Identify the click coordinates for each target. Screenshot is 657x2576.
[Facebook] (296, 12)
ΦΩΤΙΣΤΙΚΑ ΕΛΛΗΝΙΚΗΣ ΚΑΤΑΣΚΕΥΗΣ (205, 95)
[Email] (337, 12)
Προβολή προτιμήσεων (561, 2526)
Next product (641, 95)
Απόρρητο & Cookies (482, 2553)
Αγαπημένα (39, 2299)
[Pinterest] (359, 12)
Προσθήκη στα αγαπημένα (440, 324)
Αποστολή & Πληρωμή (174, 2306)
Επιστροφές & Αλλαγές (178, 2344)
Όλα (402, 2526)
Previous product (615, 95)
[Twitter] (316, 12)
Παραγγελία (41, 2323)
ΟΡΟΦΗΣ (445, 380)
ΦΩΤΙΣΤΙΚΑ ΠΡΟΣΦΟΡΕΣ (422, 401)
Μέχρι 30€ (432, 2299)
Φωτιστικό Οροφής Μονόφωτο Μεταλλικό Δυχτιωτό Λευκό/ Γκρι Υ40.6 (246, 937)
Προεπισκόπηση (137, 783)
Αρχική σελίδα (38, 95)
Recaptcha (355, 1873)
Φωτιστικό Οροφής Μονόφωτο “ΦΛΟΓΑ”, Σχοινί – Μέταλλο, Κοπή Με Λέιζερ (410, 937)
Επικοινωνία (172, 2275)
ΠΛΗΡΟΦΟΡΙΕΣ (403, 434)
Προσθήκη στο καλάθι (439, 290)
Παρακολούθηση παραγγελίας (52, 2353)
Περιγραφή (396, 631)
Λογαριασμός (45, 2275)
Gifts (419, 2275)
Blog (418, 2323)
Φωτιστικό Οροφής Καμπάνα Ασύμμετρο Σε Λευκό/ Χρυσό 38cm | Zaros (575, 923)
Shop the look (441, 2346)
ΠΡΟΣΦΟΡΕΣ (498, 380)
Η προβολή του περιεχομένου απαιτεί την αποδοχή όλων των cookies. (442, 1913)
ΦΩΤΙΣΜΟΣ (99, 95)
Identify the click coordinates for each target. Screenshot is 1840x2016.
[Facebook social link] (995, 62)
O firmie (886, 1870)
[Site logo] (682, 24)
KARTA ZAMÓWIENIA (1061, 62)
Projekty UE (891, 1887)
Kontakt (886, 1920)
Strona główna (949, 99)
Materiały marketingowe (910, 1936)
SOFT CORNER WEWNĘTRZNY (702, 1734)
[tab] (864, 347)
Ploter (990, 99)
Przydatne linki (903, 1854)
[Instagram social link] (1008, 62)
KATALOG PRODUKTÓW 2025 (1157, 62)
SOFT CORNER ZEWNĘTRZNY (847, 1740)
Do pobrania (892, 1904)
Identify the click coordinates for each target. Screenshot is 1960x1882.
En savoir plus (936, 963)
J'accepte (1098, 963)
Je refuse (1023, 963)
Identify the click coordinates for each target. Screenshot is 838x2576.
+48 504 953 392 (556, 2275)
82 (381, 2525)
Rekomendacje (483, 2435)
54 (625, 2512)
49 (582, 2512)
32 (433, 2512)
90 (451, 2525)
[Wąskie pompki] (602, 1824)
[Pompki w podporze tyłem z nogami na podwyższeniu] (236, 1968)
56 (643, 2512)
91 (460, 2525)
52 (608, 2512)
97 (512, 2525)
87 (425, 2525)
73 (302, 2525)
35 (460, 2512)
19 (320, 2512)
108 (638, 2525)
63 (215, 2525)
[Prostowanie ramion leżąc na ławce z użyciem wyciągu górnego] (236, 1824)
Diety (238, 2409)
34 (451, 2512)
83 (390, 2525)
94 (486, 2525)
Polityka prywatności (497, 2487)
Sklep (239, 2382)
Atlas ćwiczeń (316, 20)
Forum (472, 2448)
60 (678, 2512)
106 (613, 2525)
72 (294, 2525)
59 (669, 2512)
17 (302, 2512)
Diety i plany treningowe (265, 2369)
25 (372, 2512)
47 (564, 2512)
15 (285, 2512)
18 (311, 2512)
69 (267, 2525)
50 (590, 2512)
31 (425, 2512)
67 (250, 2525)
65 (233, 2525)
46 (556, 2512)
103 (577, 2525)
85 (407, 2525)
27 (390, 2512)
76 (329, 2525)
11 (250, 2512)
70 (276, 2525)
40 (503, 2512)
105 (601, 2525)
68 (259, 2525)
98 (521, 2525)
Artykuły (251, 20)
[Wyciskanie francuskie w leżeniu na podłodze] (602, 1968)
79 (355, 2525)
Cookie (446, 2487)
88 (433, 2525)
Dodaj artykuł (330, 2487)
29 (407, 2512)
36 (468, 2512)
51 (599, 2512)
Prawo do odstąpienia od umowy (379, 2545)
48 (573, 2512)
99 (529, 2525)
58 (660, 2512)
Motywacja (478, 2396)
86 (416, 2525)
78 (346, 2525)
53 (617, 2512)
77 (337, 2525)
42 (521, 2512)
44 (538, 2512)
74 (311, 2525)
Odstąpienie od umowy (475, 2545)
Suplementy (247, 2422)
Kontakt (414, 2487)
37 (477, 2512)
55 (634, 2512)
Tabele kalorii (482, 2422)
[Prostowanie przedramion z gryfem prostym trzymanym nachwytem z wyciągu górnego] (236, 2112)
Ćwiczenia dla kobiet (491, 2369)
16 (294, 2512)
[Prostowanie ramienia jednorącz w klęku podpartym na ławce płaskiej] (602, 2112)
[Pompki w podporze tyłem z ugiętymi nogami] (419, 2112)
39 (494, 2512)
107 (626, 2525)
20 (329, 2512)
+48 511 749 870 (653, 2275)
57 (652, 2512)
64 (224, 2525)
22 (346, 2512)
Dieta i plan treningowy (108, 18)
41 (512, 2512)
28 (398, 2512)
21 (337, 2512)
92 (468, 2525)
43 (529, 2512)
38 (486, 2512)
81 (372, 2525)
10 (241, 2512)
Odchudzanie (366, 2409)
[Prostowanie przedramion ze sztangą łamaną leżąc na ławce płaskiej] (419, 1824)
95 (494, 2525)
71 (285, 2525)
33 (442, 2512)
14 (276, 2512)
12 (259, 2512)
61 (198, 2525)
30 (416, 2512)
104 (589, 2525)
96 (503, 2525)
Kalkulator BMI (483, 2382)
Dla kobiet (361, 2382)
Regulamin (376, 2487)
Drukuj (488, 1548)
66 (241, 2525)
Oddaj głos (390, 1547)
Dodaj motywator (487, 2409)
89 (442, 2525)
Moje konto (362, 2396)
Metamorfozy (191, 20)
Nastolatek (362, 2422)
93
________________
*EXERCISE REQUIREMENTS*.
For the listing above, print only the lines starting at the line containing "Λέιζερ (410, 937)" and ending at the line containing "Forum (472, 2448)", exactly, both included.

*ANSWER BOX*.
Φωτιστικό Οροφής Μονόφωτο “ΦΛΟΓΑ”, Σχοινί – Μέταλλο, Κοπή Με Λέιζερ (410, 937)
Επικοινωνία (172, 2275)
ΠΛΗΡΟΦΟΡΙΕΣ (403, 434)
Προσθήκη στο καλάθι (439, 290)
Παρακολούθηση παραγγελίας (52, 2353)
Περιγραφή (396, 631)
Λογαριασμός (45, 2275)
Gifts (419, 2275)
Blog (418, 2323)
Φωτιστικό Οροφής Καμπάνα Ασύμμετρο Σε Λευκό/ Χρυσό 38cm | Zaros (575, 923)
Shop the look (441, 2346)
ΠΡΟΣΦΟΡΕΣ (498, 380)
Η προβολή του περιεχομένου απαιτεί την αποδοχή όλων των cookies. (442, 1913)
ΦΩΤΙΣΜΟΣ (99, 95)
Identify the click coordinates for each target. Screenshot is 1840x2016.
[Facebook social link] (995, 62)
O firmie (886, 1870)
[Site logo] (682, 24)
KARTA ZAMÓWIENIA (1061, 62)
Projekty UE (891, 1887)
Kontakt (886, 1920)
Strona główna (949, 99)
Materiały marketingowe (910, 1936)
SOFT CORNER WEWNĘTRZNY (702, 1734)
[tab] (864, 347)
Ploter (990, 99)
Przydatne linki (903, 1854)
[Instagram social link] (1008, 62)
KATALOG PRODUKTÓW 2025 (1157, 62)
SOFT CORNER ZEWNĘTRZNY (847, 1740)
Do pobrania (892, 1904)
Identify the click coordinates for each target. Screenshot is 1960x1882.
En savoir plus (936, 963)
J'accepte (1098, 963)
Je refuse (1023, 963)
Identify the click coordinates for each target. Screenshot is 838x2576.
+48 504 953 392 (556, 2275)
82 (381, 2525)
Rekomendacje (483, 2435)
54 (625, 2512)
49 (582, 2512)
32 (433, 2512)
90 (451, 2525)
[Wąskie pompki] (602, 1824)
[Pompki w podporze tyłem z nogami na podwyższeniu] (236, 1968)
56 (643, 2512)
91 (460, 2525)
52 (608, 2512)
97 (512, 2525)
87 (425, 2525)
73 (302, 2525)
35 (460, 2512)
19 (320, 2512)
108 (638, 2525)
63 (215, 2525)
[Prostowanie ramion leżąc na ławce z użyciem wyciągu górnego] (236, 1824)
Diety (238, 2409)
34 (451, 2512)
83 (390, 2525)
94 (486, 2525)
Polityka prywatności (497, 2487)
Sklep (239, 2382)
Atlas ćwiczeń (316, 20)
Forum (472, 2448)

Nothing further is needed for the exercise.